-- Text provided start --

Synthetic insecticides including organophosphates, synthetic pyrethroids, and biorational compounds are the main method for H. armigera control in different parts of the world (Fathipour & Sedaratian, 2013). Based on the recent survey report; H. armigera control with insecticide on chickpea is not common in Ethiopia; rather the majority of the farmers follow a “do nothing” strategy (Tebkew & Ojiewo, 2017). On the other hand, Ethiopian agriculture is fast transforming from subsistence to commercial farming system and the use of pesticides is expected to increase rapidly as scales of production increase. Even if, the indiscriminate use of pesticides to tackle losses caused by H. armigera can increase the cost of production, affect human health, biodiversity, and the environment (Tebkew & Ojiewo, 2017).

-- Text provided end --

:: Task to complete ::
In the text on controlling H. armigera, what strategy do most Ethiopian farmers follow against the pest on chickpea?

-- Data section start --

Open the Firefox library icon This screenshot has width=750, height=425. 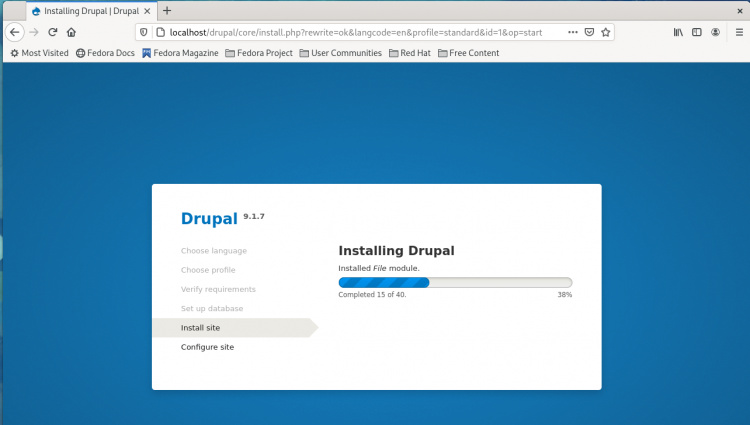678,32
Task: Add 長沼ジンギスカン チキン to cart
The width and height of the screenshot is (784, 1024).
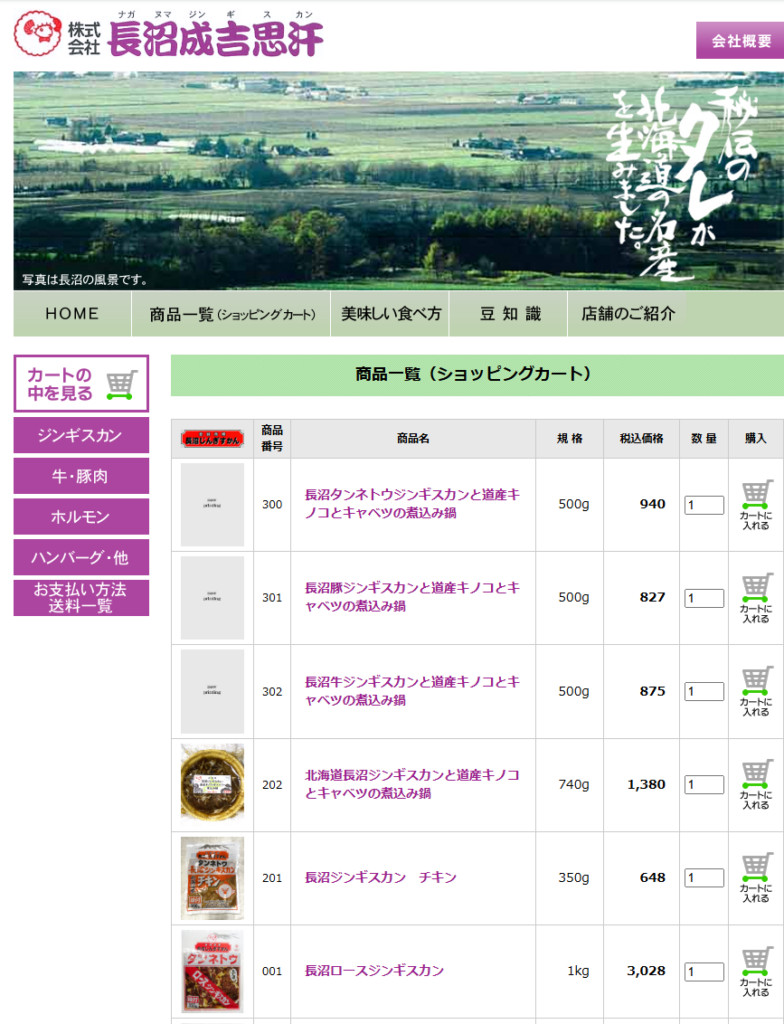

-- Data section end --

:: Worked solution ::
A "do nothing" strategy.